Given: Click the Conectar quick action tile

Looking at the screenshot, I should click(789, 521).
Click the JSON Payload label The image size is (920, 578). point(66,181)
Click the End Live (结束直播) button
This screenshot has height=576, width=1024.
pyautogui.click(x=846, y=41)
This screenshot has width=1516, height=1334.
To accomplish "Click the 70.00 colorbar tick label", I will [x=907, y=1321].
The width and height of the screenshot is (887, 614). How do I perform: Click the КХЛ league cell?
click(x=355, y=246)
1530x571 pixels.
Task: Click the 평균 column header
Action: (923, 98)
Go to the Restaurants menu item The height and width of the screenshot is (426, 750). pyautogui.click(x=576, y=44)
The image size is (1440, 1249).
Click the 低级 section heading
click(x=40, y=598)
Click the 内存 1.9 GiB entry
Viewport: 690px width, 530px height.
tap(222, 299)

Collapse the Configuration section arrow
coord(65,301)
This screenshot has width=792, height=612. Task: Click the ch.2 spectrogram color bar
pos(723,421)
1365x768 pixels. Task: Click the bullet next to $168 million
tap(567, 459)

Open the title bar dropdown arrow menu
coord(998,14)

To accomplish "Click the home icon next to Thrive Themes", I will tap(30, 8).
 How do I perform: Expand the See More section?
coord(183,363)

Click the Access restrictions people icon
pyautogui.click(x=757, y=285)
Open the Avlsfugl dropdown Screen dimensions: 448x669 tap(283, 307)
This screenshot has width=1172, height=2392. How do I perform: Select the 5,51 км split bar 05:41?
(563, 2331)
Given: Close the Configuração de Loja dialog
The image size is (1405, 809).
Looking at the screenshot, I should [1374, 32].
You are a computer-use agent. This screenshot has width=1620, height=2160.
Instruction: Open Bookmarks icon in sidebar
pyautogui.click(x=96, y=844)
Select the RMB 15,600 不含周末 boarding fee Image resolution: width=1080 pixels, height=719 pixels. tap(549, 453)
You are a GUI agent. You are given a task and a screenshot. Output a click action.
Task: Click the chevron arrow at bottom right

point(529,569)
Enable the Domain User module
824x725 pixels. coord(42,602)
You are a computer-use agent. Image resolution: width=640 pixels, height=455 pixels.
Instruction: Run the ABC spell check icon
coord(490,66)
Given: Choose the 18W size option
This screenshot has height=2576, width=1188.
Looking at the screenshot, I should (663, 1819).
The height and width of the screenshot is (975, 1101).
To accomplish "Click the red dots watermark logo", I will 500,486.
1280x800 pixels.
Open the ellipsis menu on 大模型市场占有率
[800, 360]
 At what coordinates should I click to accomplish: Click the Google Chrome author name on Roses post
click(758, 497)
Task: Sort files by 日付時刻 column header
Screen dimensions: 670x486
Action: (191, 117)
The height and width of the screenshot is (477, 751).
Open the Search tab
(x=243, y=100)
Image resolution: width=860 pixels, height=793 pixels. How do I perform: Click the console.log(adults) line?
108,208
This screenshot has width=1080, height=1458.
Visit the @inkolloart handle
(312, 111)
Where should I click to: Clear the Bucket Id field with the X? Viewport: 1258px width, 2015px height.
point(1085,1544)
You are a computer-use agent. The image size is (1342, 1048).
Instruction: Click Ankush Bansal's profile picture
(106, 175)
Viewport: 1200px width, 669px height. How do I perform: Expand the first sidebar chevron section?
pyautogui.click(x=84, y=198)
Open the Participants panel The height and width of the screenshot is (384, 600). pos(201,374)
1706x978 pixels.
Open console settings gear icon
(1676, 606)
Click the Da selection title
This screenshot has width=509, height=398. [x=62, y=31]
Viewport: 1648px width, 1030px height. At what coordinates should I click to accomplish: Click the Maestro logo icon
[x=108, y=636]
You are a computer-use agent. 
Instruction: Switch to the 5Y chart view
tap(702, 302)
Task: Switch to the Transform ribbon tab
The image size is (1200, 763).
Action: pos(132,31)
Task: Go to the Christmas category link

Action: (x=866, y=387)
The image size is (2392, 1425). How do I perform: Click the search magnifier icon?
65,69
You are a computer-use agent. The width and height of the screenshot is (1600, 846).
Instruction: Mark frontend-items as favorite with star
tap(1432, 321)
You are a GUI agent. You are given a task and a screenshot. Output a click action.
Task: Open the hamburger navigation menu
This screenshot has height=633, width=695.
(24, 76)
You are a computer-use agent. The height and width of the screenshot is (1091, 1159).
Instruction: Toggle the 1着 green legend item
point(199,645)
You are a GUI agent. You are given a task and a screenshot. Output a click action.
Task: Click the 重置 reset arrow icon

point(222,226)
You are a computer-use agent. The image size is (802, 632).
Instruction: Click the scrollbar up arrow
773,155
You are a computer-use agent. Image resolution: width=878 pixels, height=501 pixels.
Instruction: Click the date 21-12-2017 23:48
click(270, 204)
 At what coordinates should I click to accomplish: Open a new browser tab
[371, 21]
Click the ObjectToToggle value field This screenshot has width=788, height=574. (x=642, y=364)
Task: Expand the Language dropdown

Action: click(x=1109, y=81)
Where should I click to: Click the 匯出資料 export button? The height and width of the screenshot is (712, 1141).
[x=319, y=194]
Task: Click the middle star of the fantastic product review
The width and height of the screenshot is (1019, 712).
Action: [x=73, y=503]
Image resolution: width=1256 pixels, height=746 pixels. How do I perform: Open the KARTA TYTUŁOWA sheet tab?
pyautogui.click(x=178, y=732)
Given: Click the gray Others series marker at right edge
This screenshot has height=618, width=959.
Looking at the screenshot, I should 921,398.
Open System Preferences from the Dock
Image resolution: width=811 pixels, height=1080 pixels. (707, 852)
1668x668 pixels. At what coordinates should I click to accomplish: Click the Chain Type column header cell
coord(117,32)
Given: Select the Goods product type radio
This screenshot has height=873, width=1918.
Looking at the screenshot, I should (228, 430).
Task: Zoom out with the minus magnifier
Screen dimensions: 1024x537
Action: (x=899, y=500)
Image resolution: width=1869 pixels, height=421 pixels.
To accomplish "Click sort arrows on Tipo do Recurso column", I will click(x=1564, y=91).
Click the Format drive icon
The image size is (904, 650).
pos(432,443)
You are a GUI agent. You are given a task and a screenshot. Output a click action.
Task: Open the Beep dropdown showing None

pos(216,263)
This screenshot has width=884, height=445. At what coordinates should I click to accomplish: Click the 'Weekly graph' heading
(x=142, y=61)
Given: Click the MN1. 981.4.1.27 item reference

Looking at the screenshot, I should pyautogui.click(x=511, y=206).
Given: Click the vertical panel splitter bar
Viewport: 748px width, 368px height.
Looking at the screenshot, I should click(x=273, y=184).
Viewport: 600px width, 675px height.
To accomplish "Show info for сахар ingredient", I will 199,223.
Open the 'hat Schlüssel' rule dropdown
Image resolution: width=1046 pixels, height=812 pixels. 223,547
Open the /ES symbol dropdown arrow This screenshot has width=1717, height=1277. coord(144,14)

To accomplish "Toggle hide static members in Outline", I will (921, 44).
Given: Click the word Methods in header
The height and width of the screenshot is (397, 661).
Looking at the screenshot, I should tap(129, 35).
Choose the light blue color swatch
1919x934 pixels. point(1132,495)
#####
- [What to work on] All of the material should be copied verbatim.

- [Response]
Given: Click the Conectar quick action tile

Looking at the screenshot, I should click(789, 521).
Click the JSON Payload label The image size is (920, 578). point(66,181)
Click the End Live (结束直播) button
This screenshot has height=576, width=1024.
pyautogui.click(x=846, y=41)
This screenshot has width=1516, height=1334.
To accomplish "Click the 70.00 colorbar tick label", I will [x=907, y=1321].
The width and height of the screenshot is (887, 614). How do I perform: Click the КХЛ league cell?
click(x=355, y=246)
1530x571 pixels.
Task: Click the 평균 column header
Action: (923, 98)
Go to the Restaurants menu item The height and width of the screenshot is (426, 750). pyautogui.click(x=576, y=44)
The image size is (1440, 1249).
Click the 低级 section heading
click(x=40, y=598)
Click the 内存 1.9 GiB entry
Viewport: 690px width, 530px height.
tap(222, 299)

Collapse the Configuration section arrow
coord(65,301)
This screenshot has width=792, height=612. Task: Click the ch.2 spectrogram color bar
pos(723,421)
1365x768 pixels. Task: Click the bullet next to $168 million
tap(567, 459)

Open the title bar dropdown arrow menu
coord(998,14)

To accomplish "Click the home icon next to Thrive Themes", I will tap(30, 8).
 How do I perform: Expand the See More section?
coord(183,363)

Click the Access restrictions people icon
pyautogui.click(x=757, y=285)
Open the Avlsfugl dropdown Screen dimensions: 448x669 tap(283, 307)
This screenshot has width=1172, height=2392. How do I perform: Select the 5,51 км split bar 05:41?
(563, 2331)
Given: Close the Configuração de Loja dialog
The image size is (1405, 809).
Looking at the screenshot, I should [1374, 32].
You are a computer-use agent. This screenshot has width=1620, height=2160.
Instruction: Open Bookmarks icon in sidebar
pyautogui.click(x=96, y=844)
Select the RMB 15,600 不含周末 boarding fee Image resolution: width=1080 pixels, height=719 pixels. tap(549, 453)
You are a GUI agent. You are given a task and a screenshot. Output a click action.
Task: Click the chevron arrow at bottom right

point(529,569)
Enable the Domain User module
824x725 pixels. coord(42,602)
You are a computer-use agent. Image resolution: width=640 pixels, height=455 pixels.
Instruction: Run the ABC spell check icon
coord(490,66)
Given: Choose the 18W size option
This screenshot has height=2576, width=1188.
Looking at the screenshot, I should (663, 1819).
The height and width of the screenshot is (975, 1101).
To accomplish "Click the red dots watermark logo", I will 500,486.
1280x800 pixels.
Open the ellipsis menu on 大模型市场占有率
[800, 360]
 At what coordinates should I click to accomplish: Click the Google Chrome author name on Roses post
click(758, 497)
Task: Sort files by 日付時刻 column header
Screen dimensions: 670x486
Action: (191, 117)
The height and width of the screenshot is (477, 751).
Open the Search tab
(x=243, y=100)
Image resolution: width=860 pixels, height=793 pixels. How do I perform: Click the console.log(adults) line?
108,208
This screenshot has width=1080, height=1458.
Visit the @inkolloart handle
(312, 111)
Where should I click to: Clear the Bucket Id field with the X? Viewport: 1258px width, 2015px height.
point(1085,1544)
You are a computer-use agent. The image size is (1342, 1048).
Instruction: Click Ankush Bansal's profile picture
(106, 175)
Viewport: 1200px width, 669px height. How do I perform: Expand the first sidebar chevron section?
pyautogui.click(x=84, y=198)
Open the Participants panel The height and width of the screenshot is (384, 600). pos(201,374)
1706x978 pixels.
Open console settings gear icon
(1676, 606)
Click the Da selection title
This screenshot has width=509, height=398. [x=62, y=31]
Viewport: 1648px width, 1030px height. At what coordinates should I click to accomplish: Click the Maestro logo icon
[x=108, y=636]
You are a computer-use agent. 
Instruction: Switch to the 5Y chart view
tap(702, 302)
Task: Switch to the Transform ribbon tab
The image size is (1200, 763).
Action: pos(132,31)
Task: Go to the Christmas category link

Action: (x=866, y=387)
The image size is (2392, 1425). How do I perform: Click the search magnifier icon?
65,69
You are a computer-use agent. The width and height of the screenshot is (1600, 846).
Instruction: Mark frontend-items as favorite with star
tap(1432, 321)
You are a GUI agent. You are given a task and a screenshot. Output a click action.
Task: Open the hamburger navigation menu
This screenshot has height=633, width=695.
(24, 76)
You are a computer-use agent. The height and width of the screenshot is (1091, 1159).
Instruction: Toggle the 1着 green legend item
point(199,645)
You are a GUI agent. You are given a task and a screenshot. Output a click action.
Task: Click the 重置 reset arrow icon

point(222,226)
You are a computer-use agent. The image size is (802, 632).
Instruction: Click the scrollbar up arrow
773,155
You are a computer-use agent. Image resolution: width=878 pixels, height=501 pixels.
Instruction: Click the date 21-12-2017 23:48
click(270, 204)
 At what coordinates should I click to accomplish: Open a new browser tab
[371, 21]
Click the ObjectToToggle value field This screenshot has width=788, height=574. (x=642, y=364)
Task: Expand the Language dropdown

Action: click(x=1109, y=81)
Where should I click to: Click the 匯出資料 export button? The height and width of the screenshot is (712, 1141).
[x=319, y=194]
Task: Click the middle star of the fantastic product review
The width and height of the screenshot is (1019, 712).
Action: [x=73, y=503]
Image resolution: width=1256 pixels, height=746 pixels. How do I perform: Open the KARTA TYTUŁOWA sheet tab?
pyautogui.click(x=178, y=732)
Given: Click the gray Others series marker at right edge
This screenshot has height=618, width=959.
Looking at the screenshot, I should 921,398.
Open System Preferences from the Dock
Image resolution: width=811 pixels, height=1080 pixels. (707, 852)
1668x668 pixels. At what coordinates should I click to accomplish: Click the Chain Type column header cell
coord(117,32)
Given: Select the Goods product type radio
This screenshot has height=873, width=1918.
Looking at the screenshot, I should (228, 430).
Task: Zoom out with the minus magnifier
Screen dimensions: 1024x537
Action: (x=899, y=500)
Image resolution: width=1869 pixels, height=421 pixels.
To accomplish "Click sort arrows on Tipo do Recurso column", I will click(x=1564, y=91).
Click the Format drive icon
The image size is (904, 650).
pos(432,443)
You are a GUI agent. You are given a task and a screenshot. Output a click action.
Task: Open the Beep dropdown showing None

pos(216,263)
This screenshot has width=884, height=445. At what coordinates should I click to accomplish: Click the 'Weekly graph' heading
(x=142, y=61)
Given: Click the MN1. 981.4.1.27 item reference

Looking at the screenshot, I should pyautogui.click(x=511, y=206).
Given: Click the vertical panel splitter bar
Viewport: 748px width, 368px height.
Looking at the screenshot, I should click(x=273, y=184).
Viewport: 600px width, 675px height.
To accomplish "Show info for сахар ingredient", I will 199,223.
Open the 'hat Schlüssel' rule dropdown
Image resolution: width=1046 pixels, height=812 pixels. 223,547
Open the /ES symbol dropdown arrow This screenshot has width=1717, height=1277. coord(144,14)

To accomplish "Toggle hide static members in Outline", I will (921, 44).
Given: Click the word Methods in header
The height and width of the screenshot is (397, 661).
Looking at the screenshot, I should tap(129, 35).
Choose the light blue color swatch
1919x934 pixels. point(1132,495)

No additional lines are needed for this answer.